Global HER2 testing survey raises questions about priorities for breast cancer resources
A global survey of HER2 testing has raised questions about how resources should be spent on potentially lifesaving HER2 targeted therapies for breast cancer, especially in poorer countries. The results were presented at the ESMO Breast Cancer Congress 2019, Berlin, 2-4 May 2019.
The ONCOLLEGE-001 internet-based survey of HER2 testing in 45 countries has highlighted major access and affordability issues in low and middle income countries (LMICs), with some issues extending to upper middle income countries (UMIC) too.
“Even when HER2 testing was available, it was too expensive and inaccessible for many women, suggesting that governments need better information to set planning priorities for investing in infrastructure, testing and treatment,” said study author, Dr. Sara Altuna, Department of Medical Oncology, Unidad Oncologica Venezuela CA and Oncomedica CA, Caracas, Venezuela.
In the survey, 42% of respondents from UMICs and 34% from LMICs reported that HER2 testing was available only in a private setting or abroad, compared to 5% of those working in high income countries (HICs). Thirty per cent of LMIC respondents reported significant affordability issues related to HER2 testing, compared to 12% of respondents from UMICs and none from HICs.

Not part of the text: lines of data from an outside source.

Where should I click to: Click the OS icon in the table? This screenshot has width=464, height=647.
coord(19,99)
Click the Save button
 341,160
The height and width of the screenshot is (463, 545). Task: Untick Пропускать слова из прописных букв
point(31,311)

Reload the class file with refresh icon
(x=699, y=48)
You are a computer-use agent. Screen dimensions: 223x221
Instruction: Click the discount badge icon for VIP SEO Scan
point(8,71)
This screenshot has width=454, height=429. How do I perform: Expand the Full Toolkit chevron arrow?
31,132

“You can have the microscopes, the antibodies and probes and the certified laboratories, but if patients cannot afford the tests or do not have insurance, they won’t be done,” added Altuna.

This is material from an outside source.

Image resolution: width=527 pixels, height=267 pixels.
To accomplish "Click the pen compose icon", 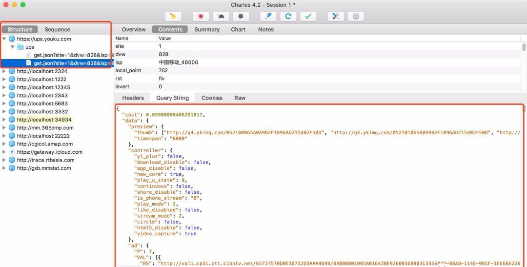I will (x=268, y=16).
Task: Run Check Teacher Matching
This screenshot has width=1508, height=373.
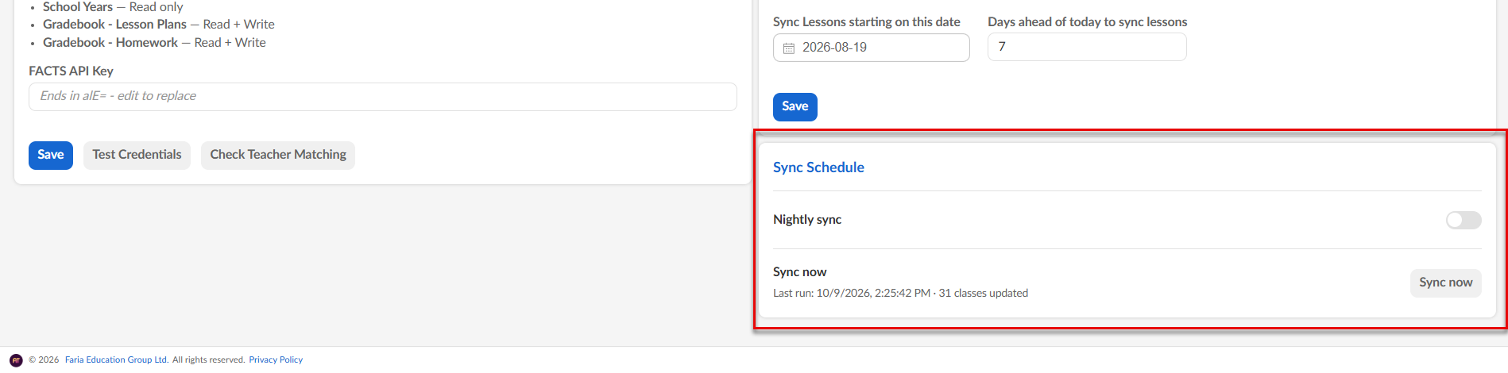Action: [x=278, y=155]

HER2 testing is needed to identify the 15-20% of women with breast cancer who have HER2-positive disease, so they can receive anti-HER2 treatment with trastuzumab—which has been on the World Health Organization’s List of Essential Medicines since 2015—and other HER2 targeted therapies.
Commenting for ESMO, Dr. Fatima Cardoso, Director of the Breast Unit of the Champalimaud Clinical Center in Lisbon, Portugal, explained that in recent decades HER2-targeted therapies have transformed the outcomes for women with this sub-group of breast cancer from the worst to some of the best.
“Without accurate, high quality HER2 testing, women with HER2-positive tumours may miss out on potentially lifesaving treatment. There is also a risk that women with HER2-negative tumours may be exposed to the toxicity and unnecessary expense of HER2 treatment they don’t need. We don’t want to spend resources on treating tumours that won’t respond to HER2 targeted therapies,” she said.
Cardoso pointed to the lack of basic pathology services in some low income countries, with women undergoing mastectomy for benign breast lumps because biopsy services were not available to make the diagnosis before surgery. She also questioned the wisdom of spending resources on HER2 testing in countries where anti-HER2 therapy is unavailable or unaffordable.
“Testing and treatment must go hand in hand. If you have access to anti-HER2 treatment, it makes sense to spend money on testing. But if you already know there is no access to treatment, it is debatable whether to use resources for HER2 testing. Let’s first focus on ensuring that treatment is available as recommended by the WHO, by ESMO’s and other international guidelines, for both primary and metastatic HER2-positive breast cancer,” she said.
“ONCOLLEGE-001 is an important study in raising awareness of the heterogeneity of availability and quality of HER2 testing. The results probably underestimate the access and affordability problems facing many patients, and not just in medium and low income countries. But they remind us of the need for clinicians, regulators and governments to work together in addressing these inequalities,” said Cardoso.